The certificate is not trusted because the issuer certificate is unknown. (Error code: sec_error_unknown_issuer)". It is unknown to me who the certificate issuer was before but with the current one it is throwing this error every time i try to view it in Firefox.
In Internet Explorer 8 I'm able to view the site and the issuer of the certificate is listed as "PositiveSSL CA" owned by "Comodo CA Limited" with the next certificate higher up on the authority list being "UTN-USERFirst-Hardware" owned by "The USERTRUST Network". However in the Firefox certificate list i'm able to locate the "UTN-USERFirst-Hardware" certificate but not "PositiveSSL CA" even though i have a category for other Comodo certificates.
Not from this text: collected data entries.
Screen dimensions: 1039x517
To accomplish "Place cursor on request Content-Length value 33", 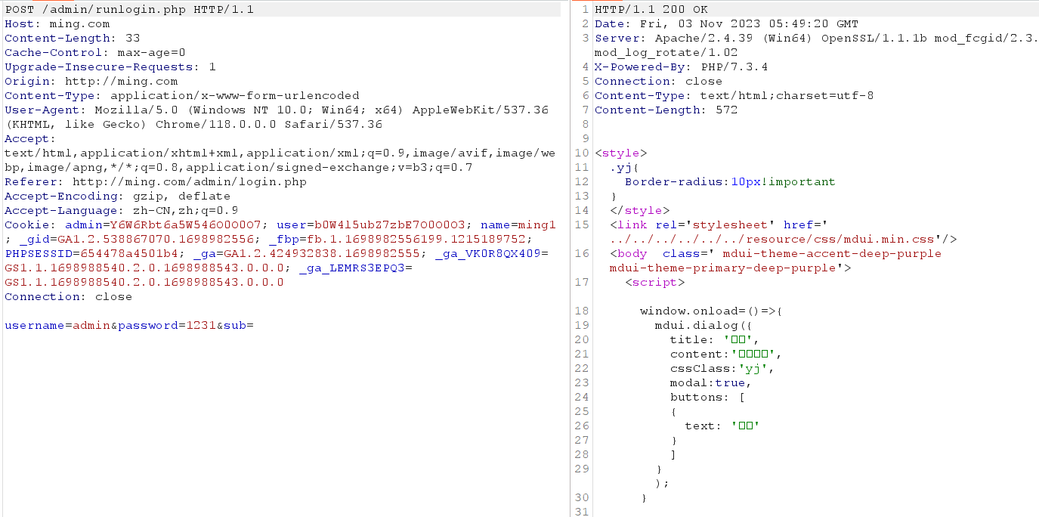I will pyautogui.click(x=132, y=39).
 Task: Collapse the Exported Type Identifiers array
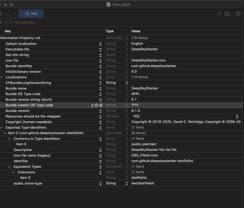[2, 128]
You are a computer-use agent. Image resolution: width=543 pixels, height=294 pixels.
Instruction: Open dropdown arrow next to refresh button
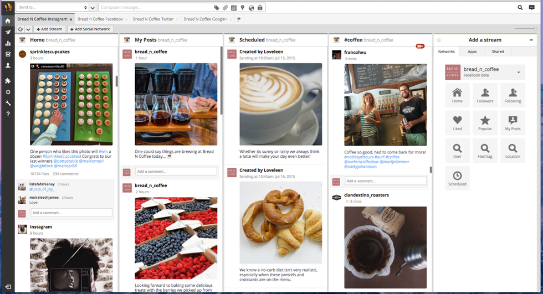coord(28,29)
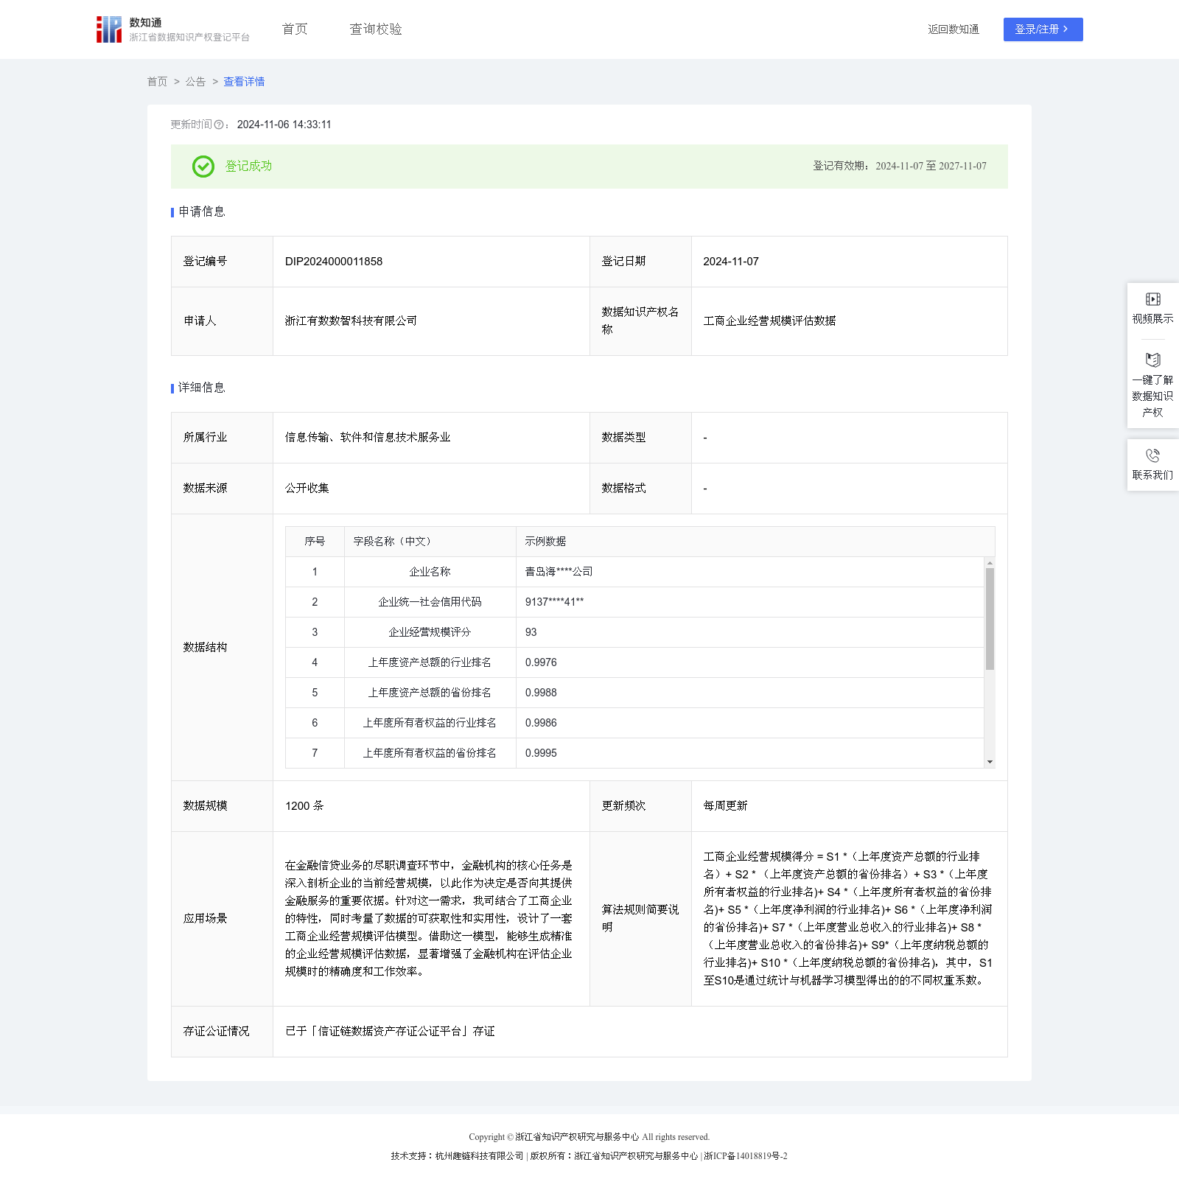
Task: Click the green 登记成功 checkmark icon
Action: click(x=203, y=167)
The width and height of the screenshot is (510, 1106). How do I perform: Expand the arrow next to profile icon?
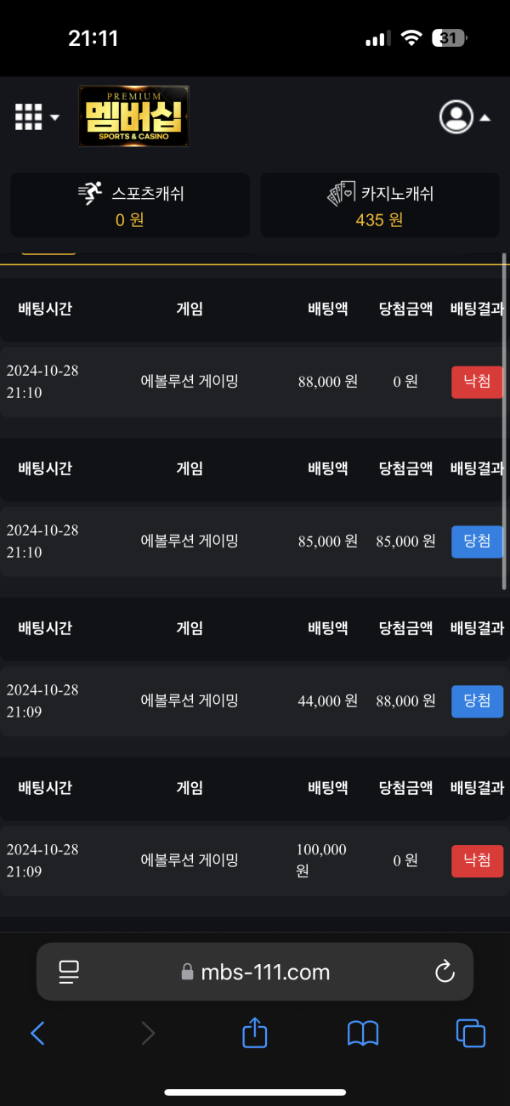click(x=485, y=118)
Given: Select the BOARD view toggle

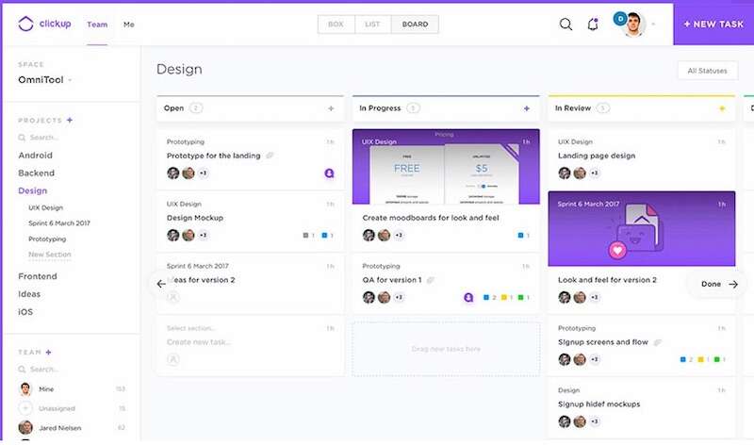Looking at the screenshot, I should pyautogui.click(x=415, y=25).
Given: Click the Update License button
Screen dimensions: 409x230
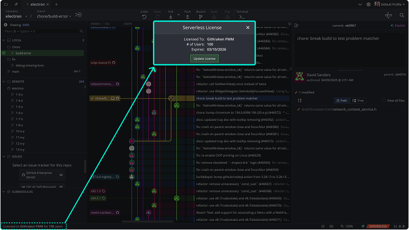Looking at the screenshot, I should click(204, 59).
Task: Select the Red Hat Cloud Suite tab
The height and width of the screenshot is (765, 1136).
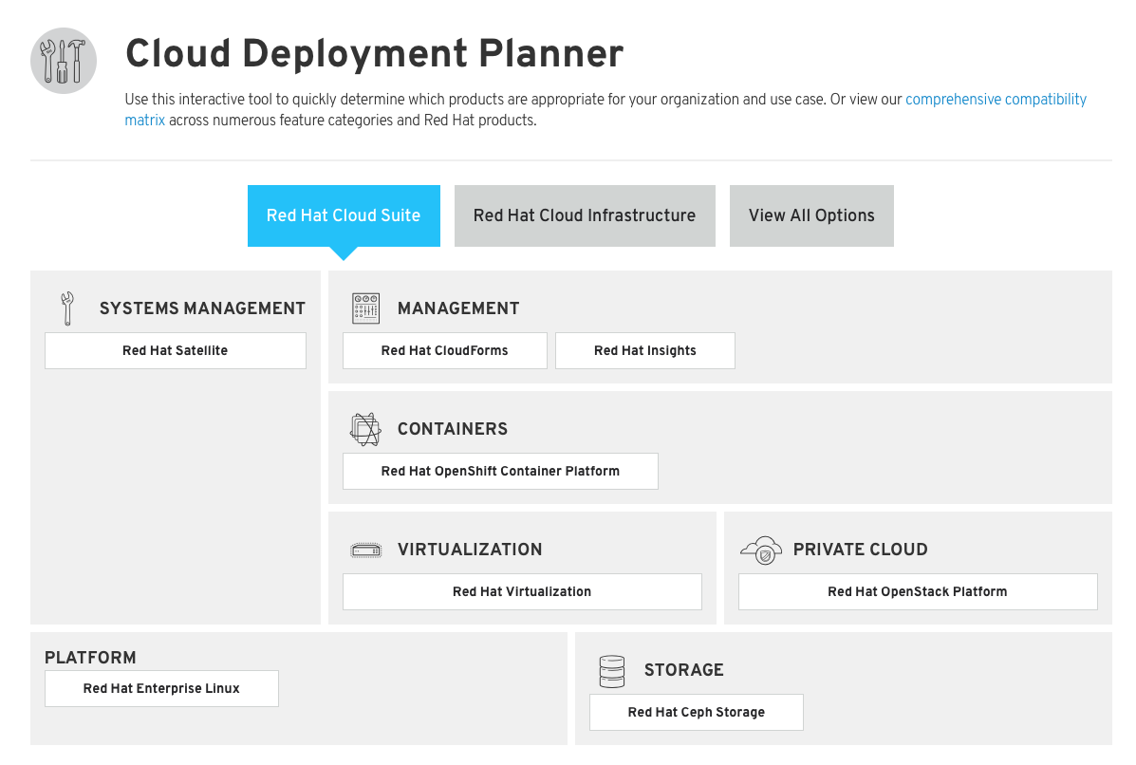Action: tap(344, 215)
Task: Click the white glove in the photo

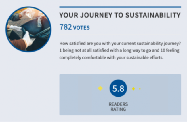Action: click(x=28, y=39)
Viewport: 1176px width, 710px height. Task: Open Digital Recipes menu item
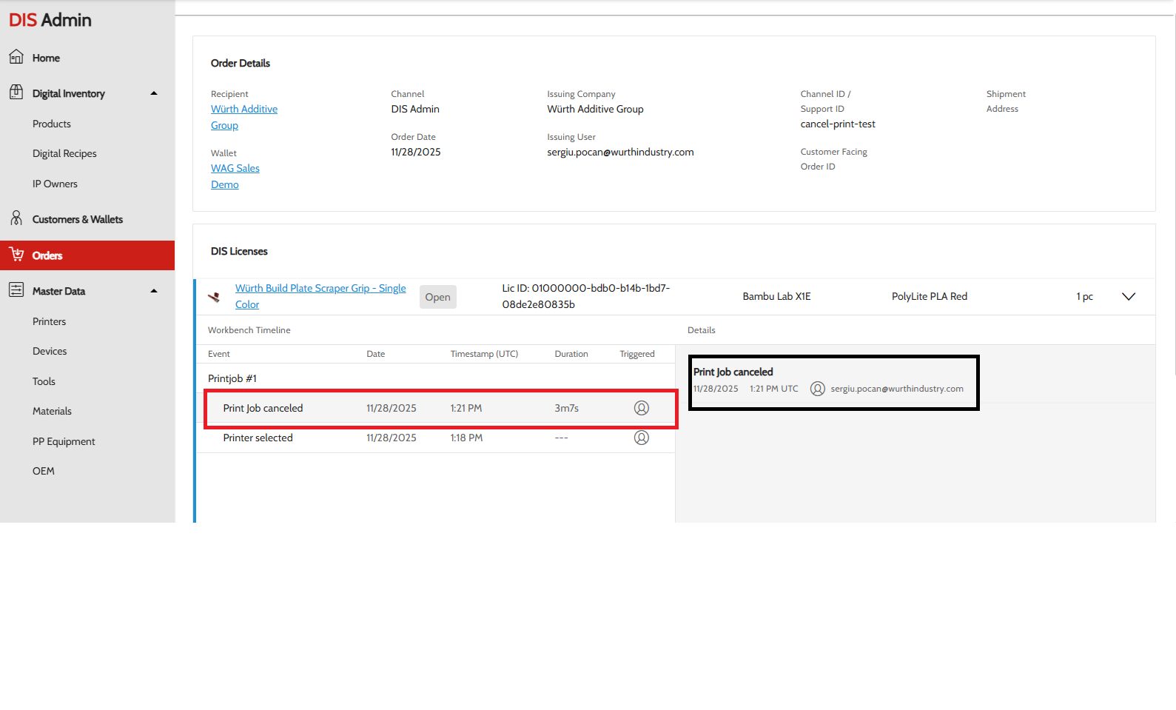pyautogui.click(x=64, y=153)
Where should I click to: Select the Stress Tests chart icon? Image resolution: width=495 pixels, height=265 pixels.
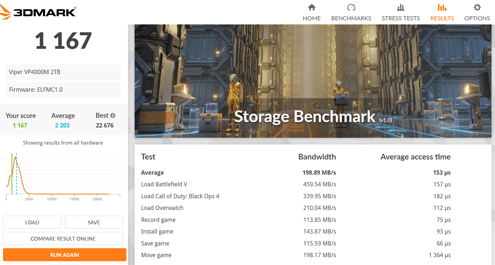[400, 7]
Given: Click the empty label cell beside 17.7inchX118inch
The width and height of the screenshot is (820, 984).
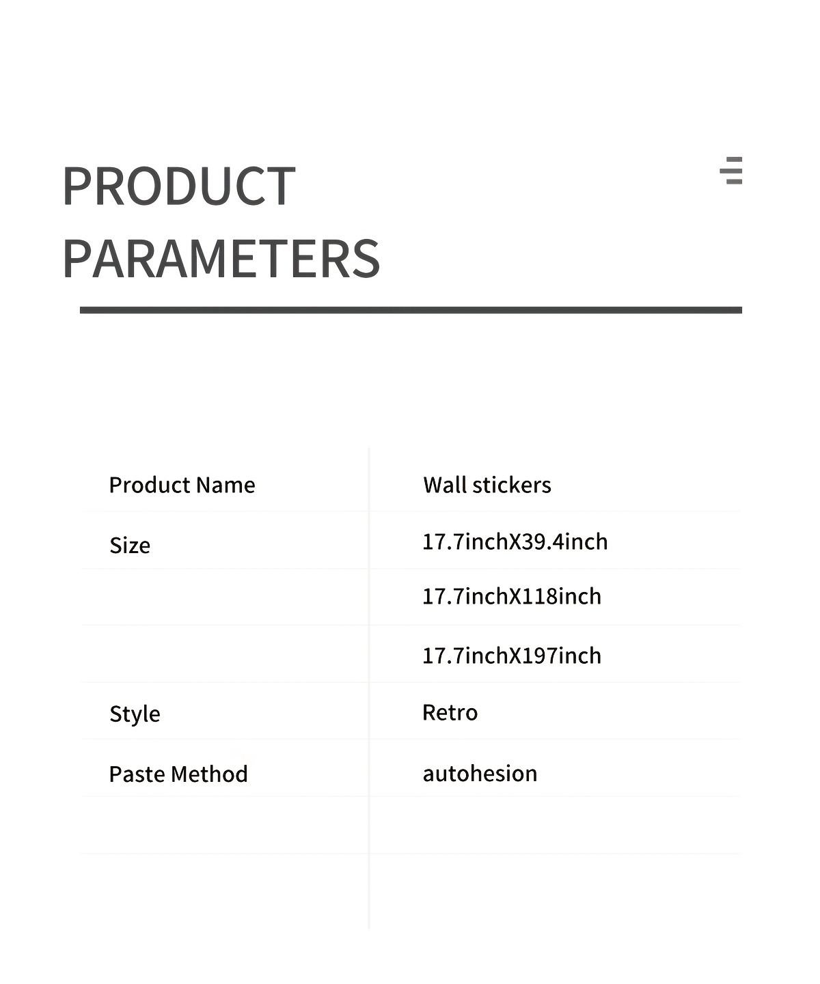Looking at the screenshot, I should tap(226, 598).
The previous is what i posted in the Firefox support forums and asked on their IRC network. According to them it may not be an issue in Firefox's CA list but in the way the website handles the certification chain installation and usage. So I'm posting this bug report in order to review weather this is true or not. And/or what steps are needed to not have to add the cert to the exceptions list as those at Firefox chat say the MD5 used is highly unlikely to be a man-in-the-middle hack.
Numbered Steps to Reproduce Problem:
Install an unmodified Firefox v3.6 or earlier with base add-ons/extensions.
Vist any https://secure.byond.com/ page
Code Snippet (if applicable) to Reproduce Problem:
N/A
Expected Results:
Directed to the byond log in page.
Actual Results:
Firefox error page:
This Connection is Untrusted
secure.byond.com uses an invalid security certificate.
The certificate is not trusted because the issuer certificate is unknown.
(Error code: sec_error_unknown_issuer)
Does the problem occur:
Every time? Or how often?Every time
In other games? N/A
In other user accounts? N/A
On other computers? Yes
When does the problem NOT occur?
When Internet Explorer 8+ is used to view the site. But it has been stated that IE uses compromising SSL authority certificate validation methods.
When the certificate secure.byond.com is added to the Firefox SSL exceptions list.
Did the problem NOT occur in any earlier versions? If so, what was the last version that worked? This issue has been around since at least the beginning of this moth. The last time before then i was able to view that site and log in normally via Firefox.
Workarounds:
Add the certificate secure.byond.com to the Firefox exceptions list (stop-gap measure as it still says the certificate is invalid even though it's forced to accept/use it)
The provider is legitimate, though, so it is safe to add an exception. I'll send an inquiry to see if this can be fixed.